Apple is launching Apple TV+ on Nov. 1, which will feature the debut of heavily-anticipated series like “The Morning Show.” The service will cost $4.99 a month and is free for a year for anyone who buys a new iPhone, Mac or iPad. Meanwhile, Disney will launch Disney+ 11 days later, for $6.99 a month, which will feature both licensed and new programming from Marvel Studios, Pixar, Nat Geo and LucasFilm.
Next spring, WarnerMedia will launch HBO Max and NBCUniversal will debut Peacock. “When we made this bet, we bet it would be an enormous space,” Sarandos added.
As the competition has heated up, Netflix’s library has been raided by media companies pulling back old sitcoms like “The Office” and “Friends,” which Netflix will lose to Peacock and HBO Max, respectively, in the next couple of years. To counter that, Netflix signed a massive deal to pry “Seinfeld” away from Hulu.
Saranados argued that part of the reason those old sitcoms have found new relevance is because of their availability on Netflix.

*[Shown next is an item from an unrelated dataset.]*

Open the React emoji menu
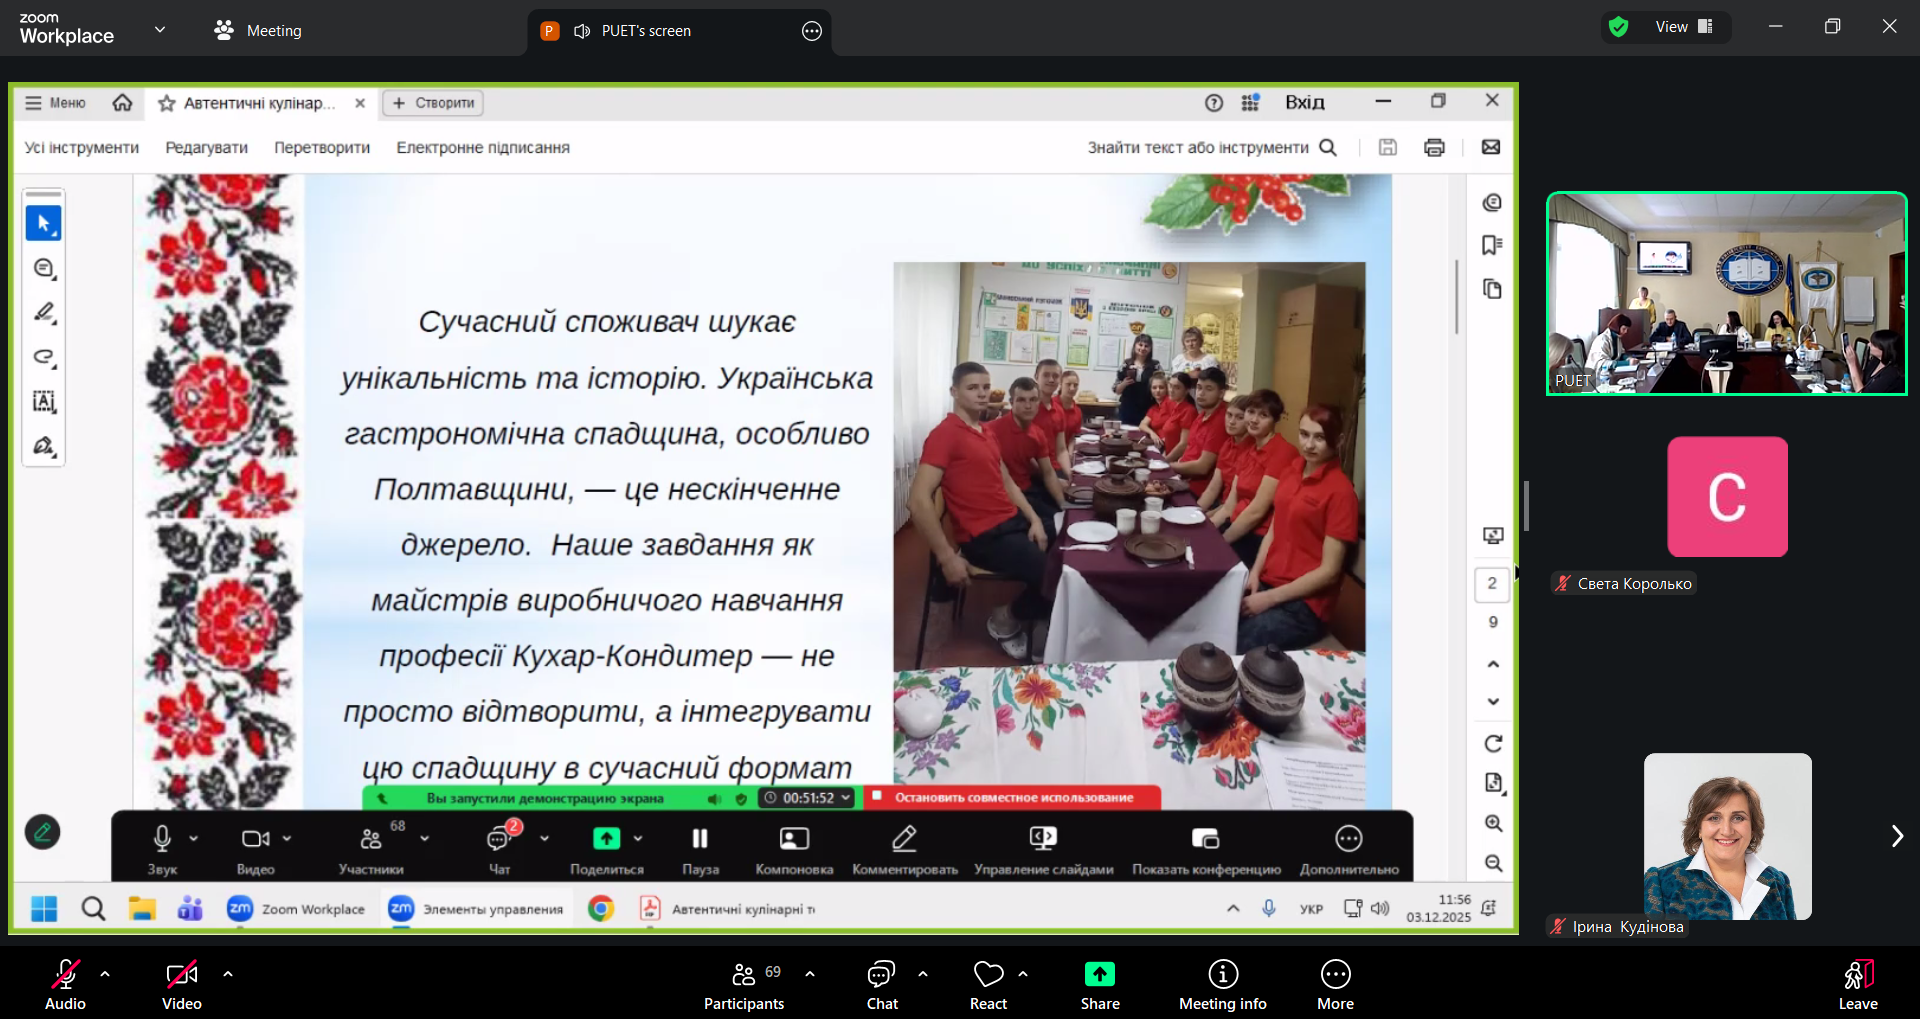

“The medium is the message. Part of the enduring success of those shows is because they’re available on Netflix,” he said, pointing out that those sitcoms have been available on cable TV syndication for years. “A lot of that phenomenon has been because it’s on Netflix.” He said that the streaming service is seeing audience behavior shift from library content, arguing that the “primary driver” for why people subscribe and keep paying their monthly fee is “increasingly” because of its original content.
In the last year or so, Netflix has selectively released viewership information to the public, which has represented an about-face for Sarandos.
“For a long time, I was opposed to doing it. I think the ratings wars were negative on creative. Everyone’s focused on opening weekend or the premiere episode viewing forced entertainment companies to be more careful. I thought the longer we stayed out of the fight the better,” he explained, adding that comparing viewership on streaming to traditional TV is not apples to apples. “Because you know it’s going to be there, you may not watch it in the first weekend.”
So why did Netflix change its mind? Sarandos said that it “helps contextualize” what the streaming service believes is a big audience, noting the company’s increasing role in setting the agenda in Hollywood.